----- SOURCE -----
And this momentum will continue. Almost 90% of emissions are now targeted in net-zero commitments. Most businesses now have ESG plans as they seek to be the good corporate citizens their customers increasingly expect.

ESG’s rapid growth and booming returns

Of course, cynics and sustainability deniers claim that companies and their investors are simply jumping on the latest bandwagons. Debate swirls around whether ESG initiatives do what they set out to do, while it’s not hard to find examples of greenwashing. Yet overall, the market is maturing – Deloitte notes that, at their current growth rate, ESG-mandated assets “are on track to represent half of all professionally managed assets by 2024.”

Plus, this isn’t about simply appearing to do good – the days of making loss-leading investments in green or socially positive vehicles for PR purposes are long gone, with everyone waking up to the profits available via ESG. According to one report, stock funds weighted towards companies with positive ESG scores outperformed globally over the last five years, with those in Europe and Asia-Pacific doing best.
-----
Copy the passage on ESG growth and returns word for word, from "And this momentum" up to and including "customers increasingly expect.".
----- SUPPLIED RECORDS -----
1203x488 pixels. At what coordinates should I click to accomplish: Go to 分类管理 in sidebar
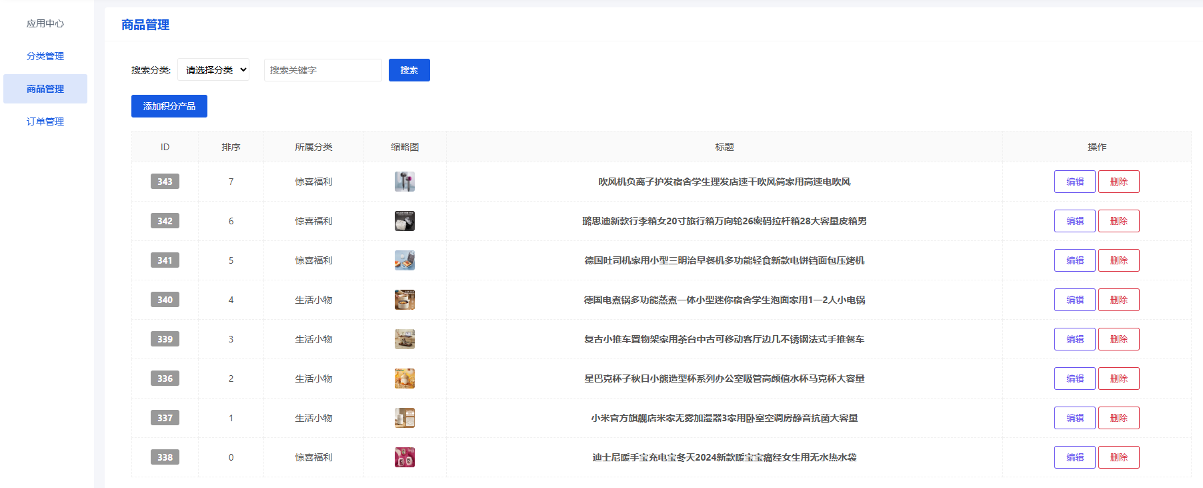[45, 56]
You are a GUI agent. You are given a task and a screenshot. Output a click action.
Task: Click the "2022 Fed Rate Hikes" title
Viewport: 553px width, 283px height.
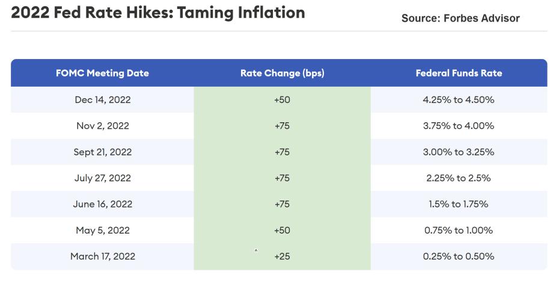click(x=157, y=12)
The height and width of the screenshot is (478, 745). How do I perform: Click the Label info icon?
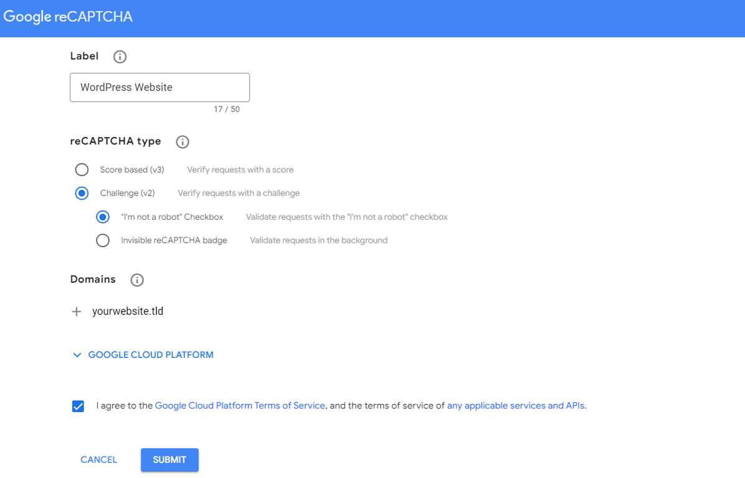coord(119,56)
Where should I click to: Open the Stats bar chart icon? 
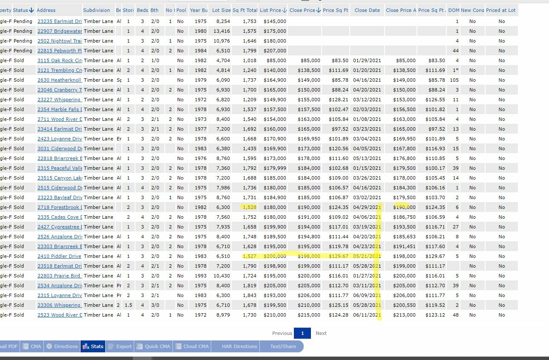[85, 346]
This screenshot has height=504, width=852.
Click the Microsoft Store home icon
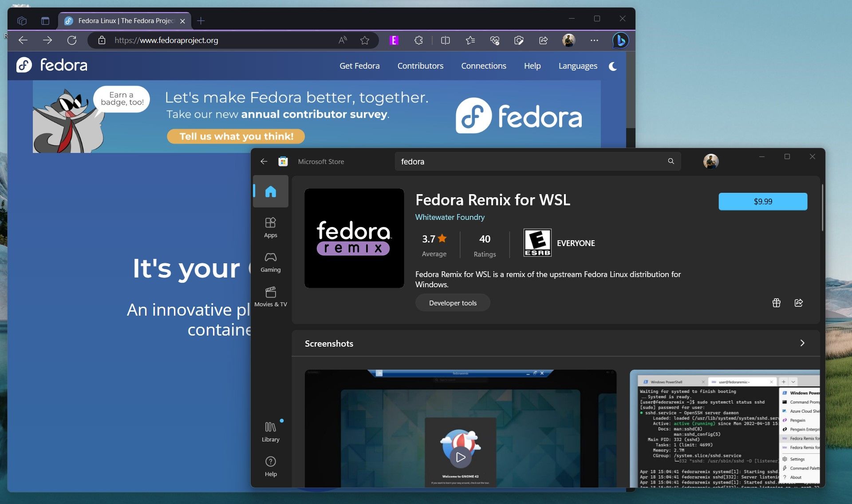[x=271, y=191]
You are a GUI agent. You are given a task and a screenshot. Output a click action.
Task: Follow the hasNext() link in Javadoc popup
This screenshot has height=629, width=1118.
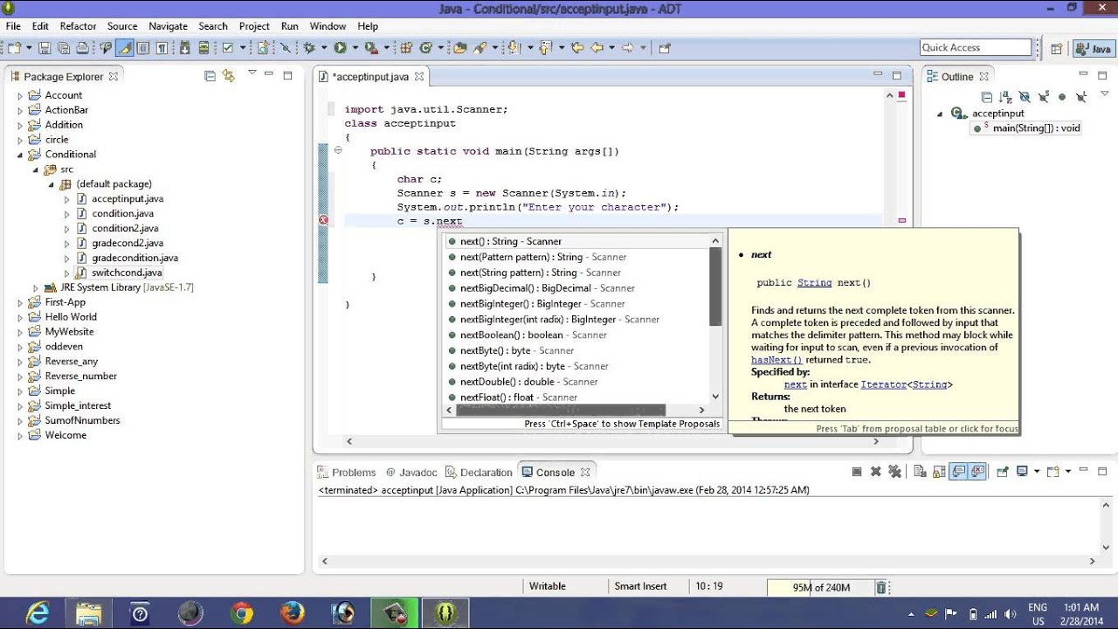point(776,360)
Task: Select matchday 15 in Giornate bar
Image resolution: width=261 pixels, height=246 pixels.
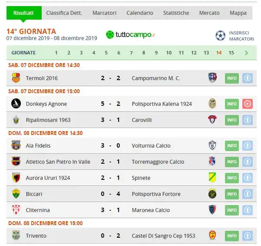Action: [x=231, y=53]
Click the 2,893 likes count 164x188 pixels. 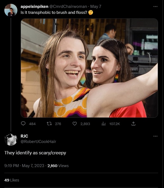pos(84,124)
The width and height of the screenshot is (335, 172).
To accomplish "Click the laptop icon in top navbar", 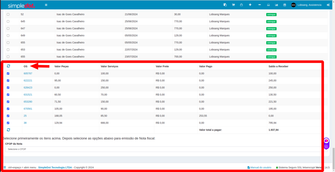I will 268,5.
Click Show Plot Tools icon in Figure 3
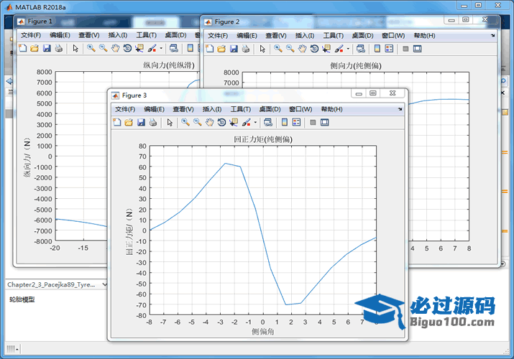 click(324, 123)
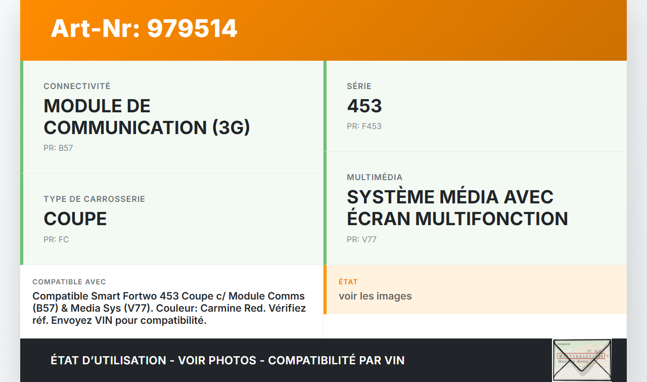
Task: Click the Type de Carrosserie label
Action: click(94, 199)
-----
----- SUPPLIED RECORDS -----
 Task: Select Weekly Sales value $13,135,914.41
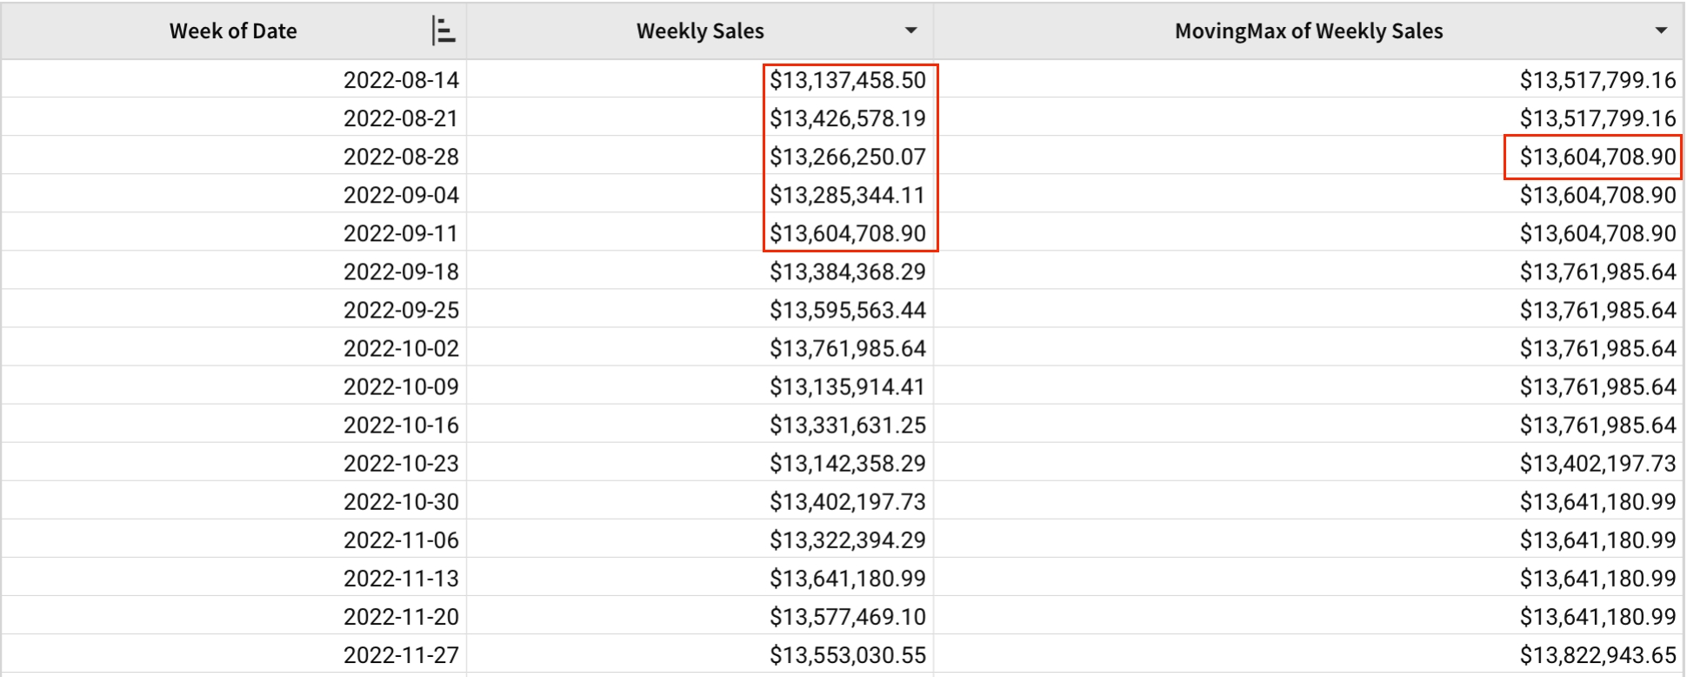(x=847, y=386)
-----
- RESPONSE BELOW -
And this momentum will continue. Almost 90% of emissions are now targeted in net-zero commitments. Most businesses now have ESG plans as they seek to be the good corporate citizens their customers increasingly expect.